• What you should do: Reproduce verbatim the lines starting with the one containing "Given: Click the Mot de passe password field" and continuing through the one containing "tap(92, 60)".
▬▬▬▬▬▬
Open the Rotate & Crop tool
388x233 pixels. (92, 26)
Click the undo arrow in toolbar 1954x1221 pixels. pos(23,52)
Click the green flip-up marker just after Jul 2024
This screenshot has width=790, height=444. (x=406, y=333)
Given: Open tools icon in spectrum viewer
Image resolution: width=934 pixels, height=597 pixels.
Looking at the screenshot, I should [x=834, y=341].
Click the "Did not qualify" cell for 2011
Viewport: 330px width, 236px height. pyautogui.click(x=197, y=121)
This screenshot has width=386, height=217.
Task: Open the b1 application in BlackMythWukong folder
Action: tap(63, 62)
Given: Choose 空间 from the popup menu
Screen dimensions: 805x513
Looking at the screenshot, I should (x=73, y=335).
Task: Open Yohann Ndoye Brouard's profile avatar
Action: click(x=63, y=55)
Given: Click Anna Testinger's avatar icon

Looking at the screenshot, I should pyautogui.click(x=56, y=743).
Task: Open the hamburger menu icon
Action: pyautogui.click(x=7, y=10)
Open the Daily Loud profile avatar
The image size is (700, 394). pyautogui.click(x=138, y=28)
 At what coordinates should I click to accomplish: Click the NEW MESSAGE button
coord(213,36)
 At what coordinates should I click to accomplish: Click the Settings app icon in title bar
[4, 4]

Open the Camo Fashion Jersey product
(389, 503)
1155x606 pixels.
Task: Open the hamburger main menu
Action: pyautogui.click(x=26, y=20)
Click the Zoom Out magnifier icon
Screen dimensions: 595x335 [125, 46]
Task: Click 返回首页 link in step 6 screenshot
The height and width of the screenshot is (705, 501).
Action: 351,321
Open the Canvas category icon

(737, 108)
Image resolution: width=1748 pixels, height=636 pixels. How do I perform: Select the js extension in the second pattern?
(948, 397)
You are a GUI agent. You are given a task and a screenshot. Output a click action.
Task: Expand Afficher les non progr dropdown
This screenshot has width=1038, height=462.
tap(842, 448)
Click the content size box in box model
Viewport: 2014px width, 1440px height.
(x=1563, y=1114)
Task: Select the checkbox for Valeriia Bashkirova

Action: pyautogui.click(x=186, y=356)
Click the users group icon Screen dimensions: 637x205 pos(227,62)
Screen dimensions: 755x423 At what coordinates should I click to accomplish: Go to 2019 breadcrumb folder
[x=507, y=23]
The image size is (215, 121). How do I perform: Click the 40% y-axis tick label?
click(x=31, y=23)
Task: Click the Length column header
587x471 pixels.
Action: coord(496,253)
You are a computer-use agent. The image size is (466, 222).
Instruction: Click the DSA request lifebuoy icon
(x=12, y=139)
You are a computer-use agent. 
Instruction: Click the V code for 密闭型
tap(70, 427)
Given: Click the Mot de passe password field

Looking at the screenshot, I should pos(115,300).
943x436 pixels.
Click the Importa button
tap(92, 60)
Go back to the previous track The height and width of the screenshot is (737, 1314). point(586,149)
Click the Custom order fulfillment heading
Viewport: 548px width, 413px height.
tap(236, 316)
▬▬▬▬▬▬
• Final result:
Given: Click the Mot de passe password field

Looking at the screenshot, I should pos(115,300).
943x436 pixels.
Click the Importa button
tap(92, 60)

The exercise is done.